_GIVEN INFORMATION_:
· · ·

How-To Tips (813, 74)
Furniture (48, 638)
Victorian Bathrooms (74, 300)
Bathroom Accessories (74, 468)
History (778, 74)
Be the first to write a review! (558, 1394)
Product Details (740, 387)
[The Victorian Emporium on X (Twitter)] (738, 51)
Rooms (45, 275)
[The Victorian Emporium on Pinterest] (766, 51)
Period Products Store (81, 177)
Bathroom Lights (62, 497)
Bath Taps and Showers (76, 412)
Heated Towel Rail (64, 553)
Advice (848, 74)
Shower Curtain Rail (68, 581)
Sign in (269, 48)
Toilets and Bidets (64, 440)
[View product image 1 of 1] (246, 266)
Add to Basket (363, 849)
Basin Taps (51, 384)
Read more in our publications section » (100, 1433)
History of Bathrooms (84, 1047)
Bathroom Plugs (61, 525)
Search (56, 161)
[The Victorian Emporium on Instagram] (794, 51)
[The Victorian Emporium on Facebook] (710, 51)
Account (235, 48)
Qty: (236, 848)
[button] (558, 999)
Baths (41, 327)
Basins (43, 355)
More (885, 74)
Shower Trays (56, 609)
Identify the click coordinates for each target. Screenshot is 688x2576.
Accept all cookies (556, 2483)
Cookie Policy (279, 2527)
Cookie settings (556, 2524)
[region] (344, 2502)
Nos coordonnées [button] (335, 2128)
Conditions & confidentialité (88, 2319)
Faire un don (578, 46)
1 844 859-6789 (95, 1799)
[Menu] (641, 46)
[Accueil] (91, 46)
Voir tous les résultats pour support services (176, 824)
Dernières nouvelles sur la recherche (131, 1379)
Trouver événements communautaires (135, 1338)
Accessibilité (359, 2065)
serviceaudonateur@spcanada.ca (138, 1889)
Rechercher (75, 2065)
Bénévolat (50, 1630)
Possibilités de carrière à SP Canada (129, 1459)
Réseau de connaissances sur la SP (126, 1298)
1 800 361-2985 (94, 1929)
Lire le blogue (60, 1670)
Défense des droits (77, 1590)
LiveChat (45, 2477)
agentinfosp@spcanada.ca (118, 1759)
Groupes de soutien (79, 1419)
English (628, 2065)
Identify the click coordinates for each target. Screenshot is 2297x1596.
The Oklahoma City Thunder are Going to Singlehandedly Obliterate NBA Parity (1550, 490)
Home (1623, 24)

· · ·

_EXERCISE_: Above are the records. Copy the lines beginning at the one that has "Add to Basket (363, 849)" and ending with the one that has "English (628, 2065)", unchanged.

_ANSWER SECTION_:
Add to Basket (363, 849)
Basin Taps (51, 384)
Read more in our publications section » (100, 1433)
History of Bathrooms (84, 1047)
Bathroom Plugs (61, 525)
Search (56, 161)
[The Victorian Emporium on Instagram] (794, 51)
[The Victorian Emporium on Facebook] (710, 51)
Account (235, 48)
Qty: (236, 848)
[button] (558, 999)
Baths (41, 327)
Basins (43, 355)
More (885, 74)
Shower Trays (56, 609)
Identify the click coordinates for each target. Screenshot is 688x2576.
Accept all cookies (556, 2483)
Cookie Policy (279, 2527)
Cookie settings (556, 2524)
[region] (344, 2502)
Nos coordonnées [button] (335, 2128)
Conditions & confidentialité (88, 2319)
Faire un don (578, 46)
1 844 859-6789 (95, 1799)
[Menu] (641, 46)
[Accueil] (91, 46)
Voir tous les résultats pour support services (176, 824)
Dernières nouvelles sur la recherche (131, 1379)
Trouver événements communautaires (135, 1338)
Accessibilité (359, 2065)
serviceaudonateur@spcanada.ca (138, 1889)
Rechercher (75, 2065)
Bénévolat (50, 1630)
Possibilités de carrière à SP Canada (129, 1459)
Réseau de connaissances sur la SP (126, 1298)
1 800 361-2985 (94, 1929)
Lire le blogue (60, 1670)
Défense des droits (77, 1590)
LiveChat (45, 2477)
agentinfosp@spcanada.ca (118, 1759)
Groupes de soutien (79, 1419)
English (628, 2065)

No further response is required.